◆ What you have to do
The data below holds a line containing "Bu gün Azərbaycan" and a line containing "Erməni əsirliyindən azad"; please quote exactly those two lines and every line between them, and nothing else.

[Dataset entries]
--
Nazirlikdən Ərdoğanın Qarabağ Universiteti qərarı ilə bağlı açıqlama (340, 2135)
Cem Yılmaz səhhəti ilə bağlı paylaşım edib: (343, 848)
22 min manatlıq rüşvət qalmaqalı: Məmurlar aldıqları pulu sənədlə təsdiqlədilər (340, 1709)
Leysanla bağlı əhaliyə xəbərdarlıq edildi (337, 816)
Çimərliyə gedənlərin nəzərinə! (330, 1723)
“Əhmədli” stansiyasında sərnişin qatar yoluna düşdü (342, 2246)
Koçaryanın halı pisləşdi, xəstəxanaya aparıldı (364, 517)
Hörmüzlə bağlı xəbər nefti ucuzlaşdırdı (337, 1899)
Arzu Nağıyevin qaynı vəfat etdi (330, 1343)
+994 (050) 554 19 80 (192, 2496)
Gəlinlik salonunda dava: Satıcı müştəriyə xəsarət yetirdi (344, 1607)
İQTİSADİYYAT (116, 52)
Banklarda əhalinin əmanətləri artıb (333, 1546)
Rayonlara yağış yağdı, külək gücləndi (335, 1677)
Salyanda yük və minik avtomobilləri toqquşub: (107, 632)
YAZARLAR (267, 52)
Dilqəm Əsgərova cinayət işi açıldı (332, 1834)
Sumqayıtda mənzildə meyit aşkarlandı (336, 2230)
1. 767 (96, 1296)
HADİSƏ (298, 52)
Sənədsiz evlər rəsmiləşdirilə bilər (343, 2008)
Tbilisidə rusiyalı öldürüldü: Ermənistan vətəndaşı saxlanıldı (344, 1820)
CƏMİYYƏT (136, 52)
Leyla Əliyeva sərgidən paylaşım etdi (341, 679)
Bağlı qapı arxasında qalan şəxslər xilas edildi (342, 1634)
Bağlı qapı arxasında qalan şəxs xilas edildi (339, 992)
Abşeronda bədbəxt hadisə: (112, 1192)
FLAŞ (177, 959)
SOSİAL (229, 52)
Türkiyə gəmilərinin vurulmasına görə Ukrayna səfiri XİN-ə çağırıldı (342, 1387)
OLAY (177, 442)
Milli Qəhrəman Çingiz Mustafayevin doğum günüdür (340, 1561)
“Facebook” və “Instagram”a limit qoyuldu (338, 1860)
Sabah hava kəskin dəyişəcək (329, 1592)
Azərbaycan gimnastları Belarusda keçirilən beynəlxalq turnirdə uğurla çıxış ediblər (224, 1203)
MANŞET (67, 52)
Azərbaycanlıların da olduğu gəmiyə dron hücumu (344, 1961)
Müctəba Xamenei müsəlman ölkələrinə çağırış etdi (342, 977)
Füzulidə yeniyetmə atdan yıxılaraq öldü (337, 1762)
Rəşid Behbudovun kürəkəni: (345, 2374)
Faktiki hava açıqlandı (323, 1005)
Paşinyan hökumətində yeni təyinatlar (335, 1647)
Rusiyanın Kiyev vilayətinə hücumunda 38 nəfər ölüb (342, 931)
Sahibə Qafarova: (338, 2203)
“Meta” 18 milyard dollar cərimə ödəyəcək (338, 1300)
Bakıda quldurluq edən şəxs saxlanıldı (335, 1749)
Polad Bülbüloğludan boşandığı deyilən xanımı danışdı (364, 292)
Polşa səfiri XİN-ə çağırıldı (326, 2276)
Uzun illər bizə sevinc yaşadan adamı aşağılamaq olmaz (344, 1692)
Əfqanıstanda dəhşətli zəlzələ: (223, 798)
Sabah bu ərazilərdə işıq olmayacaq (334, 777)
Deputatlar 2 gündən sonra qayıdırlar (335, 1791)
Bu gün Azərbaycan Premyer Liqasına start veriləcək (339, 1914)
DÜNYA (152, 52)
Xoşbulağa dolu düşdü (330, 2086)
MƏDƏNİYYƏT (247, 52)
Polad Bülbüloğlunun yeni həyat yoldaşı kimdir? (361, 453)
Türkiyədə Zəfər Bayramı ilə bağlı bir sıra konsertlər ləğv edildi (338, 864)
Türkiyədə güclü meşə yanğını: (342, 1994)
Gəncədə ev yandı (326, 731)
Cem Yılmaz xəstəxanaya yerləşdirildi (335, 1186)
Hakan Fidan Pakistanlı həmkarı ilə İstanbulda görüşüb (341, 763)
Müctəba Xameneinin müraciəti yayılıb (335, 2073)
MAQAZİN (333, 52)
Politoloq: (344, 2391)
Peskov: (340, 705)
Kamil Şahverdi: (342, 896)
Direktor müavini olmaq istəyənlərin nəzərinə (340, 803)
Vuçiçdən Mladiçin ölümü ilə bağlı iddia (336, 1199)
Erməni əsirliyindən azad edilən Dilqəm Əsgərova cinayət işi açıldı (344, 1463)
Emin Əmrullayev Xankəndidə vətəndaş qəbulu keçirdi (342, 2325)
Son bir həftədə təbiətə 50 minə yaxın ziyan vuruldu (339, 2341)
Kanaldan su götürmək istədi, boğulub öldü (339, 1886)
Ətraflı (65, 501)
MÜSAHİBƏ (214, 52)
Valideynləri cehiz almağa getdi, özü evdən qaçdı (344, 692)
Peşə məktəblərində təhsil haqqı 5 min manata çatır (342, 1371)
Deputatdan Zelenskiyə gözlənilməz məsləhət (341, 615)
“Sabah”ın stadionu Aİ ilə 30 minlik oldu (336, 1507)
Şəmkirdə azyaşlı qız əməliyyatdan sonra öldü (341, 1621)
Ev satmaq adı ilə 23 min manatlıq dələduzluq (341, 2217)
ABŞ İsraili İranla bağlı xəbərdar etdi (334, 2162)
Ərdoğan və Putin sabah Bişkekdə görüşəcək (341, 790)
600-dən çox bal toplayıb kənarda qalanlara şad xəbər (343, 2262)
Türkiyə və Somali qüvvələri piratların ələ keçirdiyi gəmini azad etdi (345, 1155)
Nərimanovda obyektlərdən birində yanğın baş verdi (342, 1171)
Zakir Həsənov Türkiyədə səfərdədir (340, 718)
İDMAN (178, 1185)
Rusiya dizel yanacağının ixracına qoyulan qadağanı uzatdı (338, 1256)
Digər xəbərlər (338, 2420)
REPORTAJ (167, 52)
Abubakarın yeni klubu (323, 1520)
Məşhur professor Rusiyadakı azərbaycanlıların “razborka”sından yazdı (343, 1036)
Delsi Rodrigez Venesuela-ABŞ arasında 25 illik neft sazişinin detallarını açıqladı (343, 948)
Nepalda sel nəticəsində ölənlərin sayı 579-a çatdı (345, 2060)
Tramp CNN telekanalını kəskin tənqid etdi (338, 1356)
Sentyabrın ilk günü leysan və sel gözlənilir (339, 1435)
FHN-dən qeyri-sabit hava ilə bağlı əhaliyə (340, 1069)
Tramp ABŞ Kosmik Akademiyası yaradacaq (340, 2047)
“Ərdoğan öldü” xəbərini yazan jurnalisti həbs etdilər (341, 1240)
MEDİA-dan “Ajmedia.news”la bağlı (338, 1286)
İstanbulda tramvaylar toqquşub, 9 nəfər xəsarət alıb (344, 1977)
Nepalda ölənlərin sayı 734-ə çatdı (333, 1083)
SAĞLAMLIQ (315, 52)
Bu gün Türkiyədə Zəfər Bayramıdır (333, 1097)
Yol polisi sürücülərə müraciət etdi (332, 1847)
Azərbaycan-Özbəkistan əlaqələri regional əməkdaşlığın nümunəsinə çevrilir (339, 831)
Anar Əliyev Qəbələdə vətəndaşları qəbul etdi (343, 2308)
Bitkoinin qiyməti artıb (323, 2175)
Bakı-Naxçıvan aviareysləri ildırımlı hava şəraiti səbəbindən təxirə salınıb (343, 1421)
--
◆ Written answer
Bu gün Azərbaycan Premyer Liqasına start veriləcək (339, 1914)
DÜNYA (152, 52)
Xoşbulağa dolu düşdü (330, 2086)
MƏDƏNİYYƏT (247, 52)
Polad Bülbüloğlunun yeni həyat yoldaşı kimdir? (361, 453)
Türkiyədə Zəfər Bayramı ilə bağlı bir sıra konsertlər ləğv edildi (338, 864)
Türkiyədə güclü meşə yanğını: (342, 1994)
Gəncədə ev yandı (326, 731)
Cem Yılmaz xəstəxanaya yerləşdirildi (335, 1186)
Hakan Fidan Pakistanlı həmkarı ilə İstanbulda görüşüb (341, 763)
Müctəba Xameneinin müraciəti yayılıb (335, 2073)
MAQAZİN (333, 52)
Politoloq: (344, 2391)
Peskov: (340, 705)
Kamil Şahverdi: (342, 896)
Direktor müavini olmaq istəyənlərin nəzərinə (340, 803)
Vuçiçdən Mladiçin ölümü ilə bağlı iddia (336, 1199)
Erməni əsirliyindən azad edilən Dilqəm Əsgərova cinayət işi açıldı (344, 1463)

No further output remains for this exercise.